Survey respondents cite the top three benefits of owning a managed account as “having confidence my portfolio is properly diversified; being able to talk to a financial professional about my investments; and having confidence I’m on track to meet my investing goals.”
“Working with a professional money manager can benefit even the most seasoned investors by taking the emotion out of their financial decisions,” explains Rich Compson, head of managed accounts at Fidelity. “We hear time and again from investors—particularly nervous ones—that a managed account has helped them stay properly allocated during stressful times when they otherwise would have overreacted, like in volatile markets.”
The survey results show investors “don’t have to have a complicated portfolio to reap the benefits of a managed solution.” In fact, according to Fidelity, just 10% of survey respondents “say their financial needs are very complex.”
Fidelity’s survey examined triggers that prompted people to make the move from do-it-yourself investing to a professionally managed account. They cite “lack of skill, will or time to manage my own investments” as the most prominent reason, at 31%, followed by a desire for a financial professional to tell them what to do (23%) and a life event (22%). Investors of all ages report that a family member or friend (30%), a financial adviser (25%) or their company’s retirement plan (20%) introduced them to a managed account.
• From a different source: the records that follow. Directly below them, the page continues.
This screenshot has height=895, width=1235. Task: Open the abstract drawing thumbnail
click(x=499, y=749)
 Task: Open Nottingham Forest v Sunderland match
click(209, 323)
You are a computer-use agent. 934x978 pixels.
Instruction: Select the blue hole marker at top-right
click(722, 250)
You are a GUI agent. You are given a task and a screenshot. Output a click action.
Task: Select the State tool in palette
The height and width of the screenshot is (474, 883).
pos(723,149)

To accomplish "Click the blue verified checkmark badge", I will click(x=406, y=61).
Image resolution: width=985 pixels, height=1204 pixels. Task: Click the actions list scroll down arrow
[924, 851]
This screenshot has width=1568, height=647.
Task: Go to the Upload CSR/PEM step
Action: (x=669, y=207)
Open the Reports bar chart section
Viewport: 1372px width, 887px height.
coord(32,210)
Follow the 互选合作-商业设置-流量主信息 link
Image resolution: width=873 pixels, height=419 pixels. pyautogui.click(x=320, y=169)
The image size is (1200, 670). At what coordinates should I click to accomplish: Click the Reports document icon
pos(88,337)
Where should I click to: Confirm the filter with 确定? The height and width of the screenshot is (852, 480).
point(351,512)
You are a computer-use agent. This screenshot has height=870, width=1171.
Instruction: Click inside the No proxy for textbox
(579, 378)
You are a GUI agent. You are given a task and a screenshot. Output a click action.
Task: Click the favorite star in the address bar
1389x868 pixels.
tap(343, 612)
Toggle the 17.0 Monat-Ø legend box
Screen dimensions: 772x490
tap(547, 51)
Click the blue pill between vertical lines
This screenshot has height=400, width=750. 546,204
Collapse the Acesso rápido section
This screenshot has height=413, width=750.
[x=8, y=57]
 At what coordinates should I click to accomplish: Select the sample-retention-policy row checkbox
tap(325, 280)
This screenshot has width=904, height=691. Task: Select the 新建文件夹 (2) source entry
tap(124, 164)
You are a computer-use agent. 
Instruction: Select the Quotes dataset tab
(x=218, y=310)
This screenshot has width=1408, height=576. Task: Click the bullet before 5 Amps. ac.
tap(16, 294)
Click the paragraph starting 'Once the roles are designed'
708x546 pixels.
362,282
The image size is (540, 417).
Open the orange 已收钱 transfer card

While on average respondents started investing around age 30, pivotal life events such as marriage, change in job status or birth of a child commonly serve as the triggers pushing an investor to use professionally managed investments. And as Fidelity lays out, “managed accounts offer more than a point in time solution, as 72% of Baby Boomers surveyed have invested in a managed account for more than 20 years.”
Fidelity’s data shows users of the structure on average hold 68% of their total investable assets in a managed account, with Baby Boomers reporting the highest average at 77%. Millennials hold 64% of their assets in a managed account compared to Gen Xers at 62%.